Steps for Voluntary Winding Up
- Board Meeting & Special Resolution
- Pass a special resolution with approval from 75% of shareholders.
- Appointment of a Liquidator
- A professional liquidator is appointed to handle assets and liabilities.
- Creditors’ Meeting
- Creditors must approve the winding-up process.
- Clearance from ROC & Tax Authorities
- Submit final accounts and obtain clearance from tax authorities.
- Filing Winding-Up Application with NCLT
- Submit all documents for Tribunal approval.
- Dissolution Order
- Upon approval, the company is legally closed.
Closure of a Limited Liability Partnership (LLP)
An LLP can be closed using the following methods:
- Voluntary Striking Off (If Inactive for One Year)
- Compulsory Winding Up by Tribunal
Voluntary Striking Off Under LLP Act, 2008
If an LLP has not carried out any business for at least one year, it can apply for closure under Rule 37 of LLP Rules, 2009.
Steps for Closing an LLP
- Pass a Resolution for Closure
- The partners must agree and pass a resolution.
- Settle All Liabilities
- Clear all pending loans, taxes, and liabilities.
- Close Bank Accounts
- Obtain a closure letter from the bank.
- File LLP Form 24 with the Registrar
- Submit the following documents:
- Resolution of closure
- Indemnity bond signed by partners
- Affidavit confirming no business activity
- Statement of assets and liabilities
- Submit the following documents:
- Registrar Review & Striking Off
- If there are no objections, the LLP is removed from records.

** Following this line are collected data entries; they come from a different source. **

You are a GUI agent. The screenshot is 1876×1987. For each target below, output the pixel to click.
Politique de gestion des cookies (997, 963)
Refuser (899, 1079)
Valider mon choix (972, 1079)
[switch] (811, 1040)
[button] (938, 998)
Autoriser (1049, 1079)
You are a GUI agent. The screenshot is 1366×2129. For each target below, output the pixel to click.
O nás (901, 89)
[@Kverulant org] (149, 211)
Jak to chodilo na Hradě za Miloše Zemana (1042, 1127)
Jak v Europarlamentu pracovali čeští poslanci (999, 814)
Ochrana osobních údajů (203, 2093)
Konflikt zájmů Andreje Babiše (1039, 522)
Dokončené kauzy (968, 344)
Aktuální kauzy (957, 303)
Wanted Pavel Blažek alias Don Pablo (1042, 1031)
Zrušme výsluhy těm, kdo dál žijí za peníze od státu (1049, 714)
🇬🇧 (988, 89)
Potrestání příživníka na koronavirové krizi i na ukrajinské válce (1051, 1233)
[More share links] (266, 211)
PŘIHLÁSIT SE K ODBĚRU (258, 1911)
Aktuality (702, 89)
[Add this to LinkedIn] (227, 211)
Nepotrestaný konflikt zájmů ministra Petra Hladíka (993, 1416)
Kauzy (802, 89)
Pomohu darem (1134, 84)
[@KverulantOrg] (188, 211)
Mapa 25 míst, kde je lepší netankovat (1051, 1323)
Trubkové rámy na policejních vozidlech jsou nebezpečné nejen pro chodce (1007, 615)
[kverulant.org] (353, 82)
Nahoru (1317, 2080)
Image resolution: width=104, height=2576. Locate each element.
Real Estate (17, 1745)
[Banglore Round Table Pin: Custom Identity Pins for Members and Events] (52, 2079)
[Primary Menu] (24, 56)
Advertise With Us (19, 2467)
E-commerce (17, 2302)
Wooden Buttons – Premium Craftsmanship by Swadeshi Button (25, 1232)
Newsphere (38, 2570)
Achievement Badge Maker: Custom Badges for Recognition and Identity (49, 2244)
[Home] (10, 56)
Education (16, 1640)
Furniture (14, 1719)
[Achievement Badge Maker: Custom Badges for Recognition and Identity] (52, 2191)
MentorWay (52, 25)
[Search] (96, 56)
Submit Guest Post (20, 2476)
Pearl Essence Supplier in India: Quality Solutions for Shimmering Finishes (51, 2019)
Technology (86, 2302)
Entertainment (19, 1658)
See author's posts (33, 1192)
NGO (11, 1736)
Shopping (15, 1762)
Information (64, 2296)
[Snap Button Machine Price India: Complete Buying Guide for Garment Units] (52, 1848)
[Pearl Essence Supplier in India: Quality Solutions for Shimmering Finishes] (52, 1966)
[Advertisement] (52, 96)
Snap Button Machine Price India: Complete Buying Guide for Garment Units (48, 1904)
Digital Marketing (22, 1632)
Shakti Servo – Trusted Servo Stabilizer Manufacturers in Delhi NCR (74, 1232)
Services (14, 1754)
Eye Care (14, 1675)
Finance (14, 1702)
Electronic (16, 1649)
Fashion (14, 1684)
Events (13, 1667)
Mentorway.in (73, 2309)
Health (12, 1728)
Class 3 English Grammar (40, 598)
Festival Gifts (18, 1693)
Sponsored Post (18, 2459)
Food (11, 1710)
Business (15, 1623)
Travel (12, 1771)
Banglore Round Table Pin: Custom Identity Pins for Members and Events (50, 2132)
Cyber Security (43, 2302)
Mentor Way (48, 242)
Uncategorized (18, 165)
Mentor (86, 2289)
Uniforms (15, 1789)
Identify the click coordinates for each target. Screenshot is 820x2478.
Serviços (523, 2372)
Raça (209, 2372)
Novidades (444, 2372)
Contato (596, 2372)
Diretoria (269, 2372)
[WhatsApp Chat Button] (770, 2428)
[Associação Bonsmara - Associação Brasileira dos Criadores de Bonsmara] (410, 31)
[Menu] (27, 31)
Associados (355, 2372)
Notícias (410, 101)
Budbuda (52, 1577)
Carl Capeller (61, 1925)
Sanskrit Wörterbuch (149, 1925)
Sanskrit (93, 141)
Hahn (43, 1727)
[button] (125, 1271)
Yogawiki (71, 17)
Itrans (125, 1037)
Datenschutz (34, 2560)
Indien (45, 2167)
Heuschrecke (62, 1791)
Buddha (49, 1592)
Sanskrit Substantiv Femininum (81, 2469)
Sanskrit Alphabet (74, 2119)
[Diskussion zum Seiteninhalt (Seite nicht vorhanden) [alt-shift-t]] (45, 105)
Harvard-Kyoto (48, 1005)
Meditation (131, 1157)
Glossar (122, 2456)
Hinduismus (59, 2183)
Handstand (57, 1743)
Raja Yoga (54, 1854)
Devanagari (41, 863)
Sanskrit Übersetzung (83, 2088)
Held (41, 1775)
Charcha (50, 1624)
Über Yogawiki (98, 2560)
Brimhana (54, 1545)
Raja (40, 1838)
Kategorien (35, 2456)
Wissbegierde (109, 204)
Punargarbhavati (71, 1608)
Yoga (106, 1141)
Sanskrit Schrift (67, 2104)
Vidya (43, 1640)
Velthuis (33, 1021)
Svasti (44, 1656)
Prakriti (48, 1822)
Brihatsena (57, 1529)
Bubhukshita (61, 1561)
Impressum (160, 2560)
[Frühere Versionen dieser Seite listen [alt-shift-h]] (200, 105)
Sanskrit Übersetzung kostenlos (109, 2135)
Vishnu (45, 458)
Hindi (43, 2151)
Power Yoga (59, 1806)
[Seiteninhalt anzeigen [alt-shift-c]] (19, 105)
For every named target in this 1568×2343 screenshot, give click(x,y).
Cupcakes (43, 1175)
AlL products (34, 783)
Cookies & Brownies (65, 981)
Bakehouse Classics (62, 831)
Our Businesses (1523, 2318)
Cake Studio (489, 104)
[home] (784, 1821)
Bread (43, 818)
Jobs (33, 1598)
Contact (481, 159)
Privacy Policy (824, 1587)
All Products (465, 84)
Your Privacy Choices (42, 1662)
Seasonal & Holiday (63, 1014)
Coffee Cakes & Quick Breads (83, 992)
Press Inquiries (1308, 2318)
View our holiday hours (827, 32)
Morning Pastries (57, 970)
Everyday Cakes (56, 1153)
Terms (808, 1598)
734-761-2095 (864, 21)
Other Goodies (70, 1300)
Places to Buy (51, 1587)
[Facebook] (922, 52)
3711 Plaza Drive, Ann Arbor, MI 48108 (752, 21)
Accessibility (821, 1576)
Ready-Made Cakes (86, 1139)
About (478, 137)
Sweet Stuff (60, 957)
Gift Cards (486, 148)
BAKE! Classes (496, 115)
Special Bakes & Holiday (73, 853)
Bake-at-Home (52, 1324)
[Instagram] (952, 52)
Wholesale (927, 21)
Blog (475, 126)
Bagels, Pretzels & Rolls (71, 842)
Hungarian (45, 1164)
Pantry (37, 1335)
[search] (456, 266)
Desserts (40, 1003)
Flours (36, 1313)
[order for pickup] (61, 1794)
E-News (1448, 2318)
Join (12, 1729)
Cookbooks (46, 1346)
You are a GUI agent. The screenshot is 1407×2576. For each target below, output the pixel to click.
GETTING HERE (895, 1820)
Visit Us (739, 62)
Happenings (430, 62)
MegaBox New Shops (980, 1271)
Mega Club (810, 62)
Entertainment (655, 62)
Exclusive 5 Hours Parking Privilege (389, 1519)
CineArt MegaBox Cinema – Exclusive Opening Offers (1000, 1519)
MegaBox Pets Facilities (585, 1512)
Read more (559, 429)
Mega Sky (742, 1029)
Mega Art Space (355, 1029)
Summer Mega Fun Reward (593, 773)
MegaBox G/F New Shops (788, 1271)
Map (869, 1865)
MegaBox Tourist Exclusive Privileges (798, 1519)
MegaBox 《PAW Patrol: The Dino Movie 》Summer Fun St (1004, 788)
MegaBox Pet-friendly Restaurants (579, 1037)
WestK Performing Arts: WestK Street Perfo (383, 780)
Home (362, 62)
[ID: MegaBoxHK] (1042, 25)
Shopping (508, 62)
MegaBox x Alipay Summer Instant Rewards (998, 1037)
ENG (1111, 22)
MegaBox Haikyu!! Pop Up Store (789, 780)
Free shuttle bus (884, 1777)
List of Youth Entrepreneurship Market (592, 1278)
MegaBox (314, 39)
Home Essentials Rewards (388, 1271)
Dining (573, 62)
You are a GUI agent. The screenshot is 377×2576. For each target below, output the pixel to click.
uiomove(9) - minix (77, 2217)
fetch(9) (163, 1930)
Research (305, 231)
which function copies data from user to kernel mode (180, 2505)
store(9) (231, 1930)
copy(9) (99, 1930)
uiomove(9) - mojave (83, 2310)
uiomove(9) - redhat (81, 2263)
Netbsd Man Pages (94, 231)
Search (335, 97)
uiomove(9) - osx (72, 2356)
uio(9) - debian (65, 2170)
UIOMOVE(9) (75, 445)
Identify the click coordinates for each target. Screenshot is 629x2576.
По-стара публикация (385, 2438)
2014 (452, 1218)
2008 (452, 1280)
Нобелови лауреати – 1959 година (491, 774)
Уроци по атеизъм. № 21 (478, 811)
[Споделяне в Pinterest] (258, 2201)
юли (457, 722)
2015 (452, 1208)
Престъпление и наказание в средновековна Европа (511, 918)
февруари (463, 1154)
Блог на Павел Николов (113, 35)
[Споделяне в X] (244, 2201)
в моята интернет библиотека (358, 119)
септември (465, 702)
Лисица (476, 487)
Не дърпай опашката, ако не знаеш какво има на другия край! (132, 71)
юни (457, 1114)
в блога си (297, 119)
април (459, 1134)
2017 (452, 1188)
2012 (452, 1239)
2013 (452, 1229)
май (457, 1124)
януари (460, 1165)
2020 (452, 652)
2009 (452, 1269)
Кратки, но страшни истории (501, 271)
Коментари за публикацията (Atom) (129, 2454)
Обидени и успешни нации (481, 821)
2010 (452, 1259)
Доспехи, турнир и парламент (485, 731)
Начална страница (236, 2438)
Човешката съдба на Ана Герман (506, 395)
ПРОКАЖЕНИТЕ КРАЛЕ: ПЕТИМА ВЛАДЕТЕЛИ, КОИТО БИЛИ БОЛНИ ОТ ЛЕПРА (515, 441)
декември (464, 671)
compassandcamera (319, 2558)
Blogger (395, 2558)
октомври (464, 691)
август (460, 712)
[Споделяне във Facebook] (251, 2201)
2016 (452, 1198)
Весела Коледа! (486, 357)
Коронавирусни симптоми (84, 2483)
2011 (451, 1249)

Compulsory Winding Up by Tribunal
The NCLT can order the winding up of an LLP in the following cases:
- LLP is unable to pay debts.
- Business is conducted fraudulently.
- LLP has failed to file financial statements for five years.
Steps for Compulsory Winding Up
- Petition to NCLT
- Filed by creditors, partners, ROC, or regulatory bodies.
- Appointment of a Liquidator
- NCLT appoints an official liquidator.
- Asset Liquidation & Settlement of Creditors
- The liquidator settles debts and obligations.
- Final Hearing & Tribunal Order
- NCLT passes the dissolution order.
- Removal from MCA Records
- The LLP is officially deregistered.
Key Differences Between Company and LLP Closure
Regulating Act | Companies Act, 2013 | LLP Act, 2008 |
Authority | ROC, NCLT | ROC, NCLT |
Voluntary Closure | Yes (Striking Off, Voluntary Winding Up) | Yes (LLP Form 24) |
Compulsory Closure | Yes (Tribunal Winding Up) | Yes (Tribunal Winding Up) |
Creditors’ Consent | Required for voluntary winding up | Required if liabilities exist |
Minimum Inactivity Period | 2 years for striking off | 1 year for striking off |
Time Required | 6-12 months | 3-6 months |
Conclusion
Closing a Company or LLP closure in India requires proper documentation and legal compliance. If a business is inactive or unable to meet financial obligations, following the correct process can help avoid penalties. Voluntary striking off is the simplest method for inactive businesses, while winding up through NCLT is necessary when financial liabilities exist. Filing required forms and obtaining approvals from the Registrar of Companies (ROC) and NCLT are key steps in completing the process.